RAW RECORDS:
====
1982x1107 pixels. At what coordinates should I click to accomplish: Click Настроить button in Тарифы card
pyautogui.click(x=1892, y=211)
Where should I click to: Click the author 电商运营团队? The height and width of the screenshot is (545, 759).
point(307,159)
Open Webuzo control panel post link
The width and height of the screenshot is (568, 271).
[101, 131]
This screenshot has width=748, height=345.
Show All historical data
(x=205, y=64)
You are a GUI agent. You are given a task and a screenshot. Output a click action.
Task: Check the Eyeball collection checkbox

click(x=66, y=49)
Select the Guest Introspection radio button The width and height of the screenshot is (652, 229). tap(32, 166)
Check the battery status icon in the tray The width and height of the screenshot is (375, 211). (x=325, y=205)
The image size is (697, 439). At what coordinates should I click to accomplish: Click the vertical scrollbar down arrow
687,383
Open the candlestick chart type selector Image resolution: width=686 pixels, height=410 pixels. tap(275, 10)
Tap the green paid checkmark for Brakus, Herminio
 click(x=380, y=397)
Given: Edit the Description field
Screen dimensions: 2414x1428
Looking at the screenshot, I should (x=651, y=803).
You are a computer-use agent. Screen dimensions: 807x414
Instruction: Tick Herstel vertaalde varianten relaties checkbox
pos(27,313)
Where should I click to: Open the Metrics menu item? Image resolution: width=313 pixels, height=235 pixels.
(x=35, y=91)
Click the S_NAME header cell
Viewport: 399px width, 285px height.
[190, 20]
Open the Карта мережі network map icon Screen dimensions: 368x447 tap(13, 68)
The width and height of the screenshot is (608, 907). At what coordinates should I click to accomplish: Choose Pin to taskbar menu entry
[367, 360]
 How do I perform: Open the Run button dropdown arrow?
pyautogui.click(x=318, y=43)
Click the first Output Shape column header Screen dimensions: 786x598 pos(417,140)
====
Return all of the lines above word for word, in their original order.

1982x1107 pixels. At what coordinates should I click to accomplish: Click Настроить button in Тарифы card
pyautogui.click(x=1892, y=211)
Where should I click to: Click the author 电商运营团队? The height and width of the screenshot is (545, 759).
point(307,159)
Open Webuzo control panel post link
The width and height of the screenshot is (568, 271).
[101, 131]
This screenshot has width=748, height=345.
Show All historical data
(x=205, y=64)
You are a GUI agent. You are given a task and a screenshot. Output a click action.
Task: Check the Eyeball collection checkbox

click(x=66, y=49)
Select the Guest Introspection radio button The width and height of the screenshot is (652, 229). tap(32, 166)
Check the battery status icon in the tray The width and height of the screenshot is (375, 211). (x=325, y=205)
The image size is (697, 439). At what coordinates should I click to accomplish: Click the vertical scrollbar down arrow
687,383
Open the candlestick chart type selector Image resolution: width=686 pixels, height=410 pixels. tap(275, 10)
Tap the green paid checkmark for Brakus, Herminio
 click(x=380, y=397)
Given: Edit the Description field
Screen dimensions: 2414x1428
Looking at the screenshot, I should (x=651, y=803).
You are a computer-use agent. Screen dimensions: 807x414
Instruction: Tick Herstel vertaalde varianten relaties checkbox
pos(27,313)
Where should I click to: Open the Metrics menu item? Image resolution: width=313 pixels, height=235 pixels.
(x=35, y=91)
Click the S_NAME header cell
Viewport: 399px width, 285px height.
[190, 20]
Open the Карта мережі network map icon Screen dimensions: 368x447 tap(13, 68)
The width and height of the screenshot is (608, 907). At what coordinates should I click to accomplish: Choose Pin to taskbar menu entry
[367, 360]
 How do I perform: Open the Run button dropdown arrow?
pyautogui.click(x=318, y=43)
Click the first Output Shape column header Screen dimensions: 786x598 pos(417,140)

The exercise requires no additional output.